| To do |
Among the entries below, extract exactly the lines that run from the one with "The image size is (900, 900)." through the one with "Given: Zoom in on shared content with plus", both ends included.

==============================

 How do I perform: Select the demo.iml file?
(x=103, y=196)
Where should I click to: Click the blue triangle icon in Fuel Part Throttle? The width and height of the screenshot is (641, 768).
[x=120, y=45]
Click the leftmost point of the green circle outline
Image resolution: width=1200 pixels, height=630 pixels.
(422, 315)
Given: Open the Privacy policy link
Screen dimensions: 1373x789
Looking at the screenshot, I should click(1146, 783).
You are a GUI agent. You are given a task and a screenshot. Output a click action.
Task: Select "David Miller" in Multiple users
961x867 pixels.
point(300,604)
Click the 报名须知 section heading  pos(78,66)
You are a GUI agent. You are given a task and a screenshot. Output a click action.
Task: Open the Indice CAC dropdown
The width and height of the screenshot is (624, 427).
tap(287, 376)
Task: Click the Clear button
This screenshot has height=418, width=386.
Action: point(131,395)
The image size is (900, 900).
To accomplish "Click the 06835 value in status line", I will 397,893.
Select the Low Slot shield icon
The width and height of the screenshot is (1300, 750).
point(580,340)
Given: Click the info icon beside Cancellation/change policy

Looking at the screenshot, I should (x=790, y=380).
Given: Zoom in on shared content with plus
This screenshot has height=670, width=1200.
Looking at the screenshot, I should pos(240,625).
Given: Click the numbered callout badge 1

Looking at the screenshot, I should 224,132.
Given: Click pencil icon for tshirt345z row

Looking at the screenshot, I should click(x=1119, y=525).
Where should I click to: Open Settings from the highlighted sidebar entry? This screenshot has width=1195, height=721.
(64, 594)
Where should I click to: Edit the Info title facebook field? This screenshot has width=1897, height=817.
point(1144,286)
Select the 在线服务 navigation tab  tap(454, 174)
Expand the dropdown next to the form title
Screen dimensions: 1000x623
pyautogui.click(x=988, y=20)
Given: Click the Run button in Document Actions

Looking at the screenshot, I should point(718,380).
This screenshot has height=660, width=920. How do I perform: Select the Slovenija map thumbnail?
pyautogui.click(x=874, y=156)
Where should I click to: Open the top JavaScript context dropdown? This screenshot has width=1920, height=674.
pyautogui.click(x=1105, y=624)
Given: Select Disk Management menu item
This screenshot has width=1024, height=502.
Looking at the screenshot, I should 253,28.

==============================

| Your response |
The image size is (900, 900).
To accomplish "Click the 06835 value in status line", I will 397,893.
Select the Low Slot shield icon
The width and height of the screenshot is (1300, 750).
point(580,340)
Given: Click the info icon beside Cancellation/change policy

Looking at the screenshot, I should (x=790, y=380).
Given: Zoom in on shared content with plus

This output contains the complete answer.